- **INSTRUCTION**:
Reproduce the following records line for line, with no change to any character.

----- DATA FOR PROCESSING

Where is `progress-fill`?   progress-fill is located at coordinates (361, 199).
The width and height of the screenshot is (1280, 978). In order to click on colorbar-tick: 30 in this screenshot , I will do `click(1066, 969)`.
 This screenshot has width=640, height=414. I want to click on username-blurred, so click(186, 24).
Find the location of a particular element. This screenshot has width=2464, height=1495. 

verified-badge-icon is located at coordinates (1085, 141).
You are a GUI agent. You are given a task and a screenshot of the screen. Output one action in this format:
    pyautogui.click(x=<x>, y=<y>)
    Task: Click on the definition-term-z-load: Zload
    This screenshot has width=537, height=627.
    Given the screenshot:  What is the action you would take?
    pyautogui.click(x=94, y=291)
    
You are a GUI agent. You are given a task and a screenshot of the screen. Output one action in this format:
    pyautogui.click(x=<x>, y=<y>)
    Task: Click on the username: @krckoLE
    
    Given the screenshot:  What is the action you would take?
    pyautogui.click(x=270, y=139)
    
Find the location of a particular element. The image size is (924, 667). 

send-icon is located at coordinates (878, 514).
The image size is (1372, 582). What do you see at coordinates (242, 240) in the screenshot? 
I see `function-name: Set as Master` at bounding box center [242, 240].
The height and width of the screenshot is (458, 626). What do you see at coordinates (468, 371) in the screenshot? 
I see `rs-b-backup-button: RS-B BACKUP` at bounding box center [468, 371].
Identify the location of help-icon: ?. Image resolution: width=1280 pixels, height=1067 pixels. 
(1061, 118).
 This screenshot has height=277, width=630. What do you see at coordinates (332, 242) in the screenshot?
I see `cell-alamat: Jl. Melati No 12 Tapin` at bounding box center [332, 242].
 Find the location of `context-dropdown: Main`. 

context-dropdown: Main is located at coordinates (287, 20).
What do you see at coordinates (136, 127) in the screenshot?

----------

- **REPLY TO THE EXERCISE**:
Where is `progress-fill`?   progress-fill is located at coordinates (361, 199).
The width and height of the screenshot is (1280, 978). In order to click on colorbar-tick: 30 in this screenshot , I will do `click(1066, 969)`.
 This screenshot has width=640, height=414. I want to click on username-blurred, so click(186, 24).
Find the location of a particular element. This screenshot has width=2464, height=1495. 

verified-badge-icon is located at coordinates (1085, 141).
You are a GUI agent. You are given a task and a screenshot of the screen. Output one action in this format:
    pyautogui.click(x=<x>, y=<y>)
    Task: Click on the definition-term-z-load: Zload
    This screenshot has width=537, height=627.
    Given the screenshot:  What is the action you would take?
    pyautogui.click(x=94, y=291)
    
You are a GUI agent. You are given a task and a screenshot of the screen. Output one action in this format:
    pyautogui.click(x=<x>, y=<y>)
    Task: Click on the username: @krckoLE
    
    Given the screenshot:  What is the action you would take?
    pyautogui.click(x=270, y=139)
    
Find the location of a particular element. The image size is (924, 667). 

send-icon is located at coordinates (878, 514).
The image size is (1372, 582). What do you see at coordinates (242, 240) in the screenshot? 
I see `function-name: Set as Master` at bounding box center [242, 240].
The height and width of the screenshot is (458, 626). What do you see at coordinates (468, 371) in the screenshot? 
I see `rs-b-backup-button: RS-B BACKUP` at bounding box center [468, 371].
Identify the location of help-icon: ?. Image resolution: width=1280 pixels, height=1067 pixels. 
(1061, 118).
 This screenshot has height=277, width=630. What do you see at coordinates (332, 242) in the screenshot?
I see `cell-alamat: Jl. Melati No 12 Tapin` at bounding box center [332, 242].
 Find the location of `context-dropdown: Main`. 

context-dropdown: Main is located at coordinates (287, 20).
What do you see at coordinates (136, 127) in the screenshot?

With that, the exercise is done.